One proposed, contained in HB 1123, would permit the legislature to call itself into session to review action taken by the governor in an emergency. Professor Sullivan said this would be unconstitutional because Indiana Constitution entrusts authority to the governor alone for calling the legislature into session.
A second proposal, contained in SB 407, would automatically terminate a governor’s order declaring a statewide emergency unless the governor convened a session of the legislature within 30 days. Professor Sullivan said this would violate the Indiana Supreme Court’s long-standing precedent that it is unconstitutional for one branch of government to subject another branch to its “coercive influence.”

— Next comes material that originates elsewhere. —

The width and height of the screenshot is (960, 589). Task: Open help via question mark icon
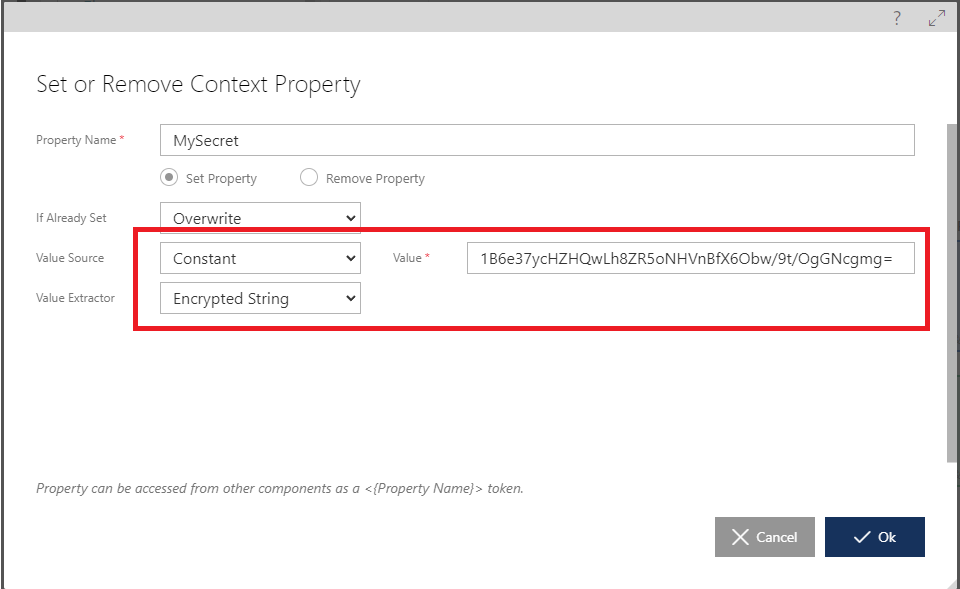pos(896,18)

Professor Sullivan, who was a justice on the Indiana Supreme Court from 1993 to 2012, said if the senators thought “the governor’s power to handle emergencies needs to be reduced, [you should] do it in a way that the Constitution permits. You have plenty of options in that regard. And if you decide that the legislature does need power that the Constitution does not now give it, the right way to do that is by a constitutional amendment, not an unconstitutional bill.”